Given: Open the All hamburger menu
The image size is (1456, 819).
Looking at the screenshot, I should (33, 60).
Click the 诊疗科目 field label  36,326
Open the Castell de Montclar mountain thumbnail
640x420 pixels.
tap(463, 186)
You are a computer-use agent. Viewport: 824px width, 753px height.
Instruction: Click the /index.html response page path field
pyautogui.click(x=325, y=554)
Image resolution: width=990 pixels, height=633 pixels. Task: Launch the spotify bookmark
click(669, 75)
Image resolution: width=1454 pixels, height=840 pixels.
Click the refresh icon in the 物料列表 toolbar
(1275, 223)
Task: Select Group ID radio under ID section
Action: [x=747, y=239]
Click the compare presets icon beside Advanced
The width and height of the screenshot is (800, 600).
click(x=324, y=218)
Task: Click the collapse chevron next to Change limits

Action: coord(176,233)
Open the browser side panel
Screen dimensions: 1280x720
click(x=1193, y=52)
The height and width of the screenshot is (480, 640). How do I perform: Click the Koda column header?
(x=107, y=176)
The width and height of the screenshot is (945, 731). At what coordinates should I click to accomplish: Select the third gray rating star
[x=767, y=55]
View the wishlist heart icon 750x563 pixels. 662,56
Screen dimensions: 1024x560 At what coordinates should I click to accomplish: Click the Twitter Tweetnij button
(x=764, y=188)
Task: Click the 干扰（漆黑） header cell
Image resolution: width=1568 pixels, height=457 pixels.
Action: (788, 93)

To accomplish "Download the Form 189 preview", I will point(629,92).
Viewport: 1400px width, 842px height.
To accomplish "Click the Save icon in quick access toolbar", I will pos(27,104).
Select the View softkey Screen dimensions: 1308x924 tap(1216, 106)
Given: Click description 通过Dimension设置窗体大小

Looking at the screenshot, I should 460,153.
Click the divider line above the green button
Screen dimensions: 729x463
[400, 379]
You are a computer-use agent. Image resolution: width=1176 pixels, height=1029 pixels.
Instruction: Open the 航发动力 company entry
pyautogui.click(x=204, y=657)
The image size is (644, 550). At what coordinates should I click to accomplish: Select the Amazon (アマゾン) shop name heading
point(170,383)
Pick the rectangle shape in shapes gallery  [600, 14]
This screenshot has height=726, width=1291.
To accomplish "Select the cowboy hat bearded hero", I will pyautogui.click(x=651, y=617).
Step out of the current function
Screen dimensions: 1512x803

Task brief
Show every line from the entries above in which the word "Viewport" appears.

Answer
You are a computer-use agent. Viewport: 824px width, 753px height.
Viewport: 1400px width, 842px height.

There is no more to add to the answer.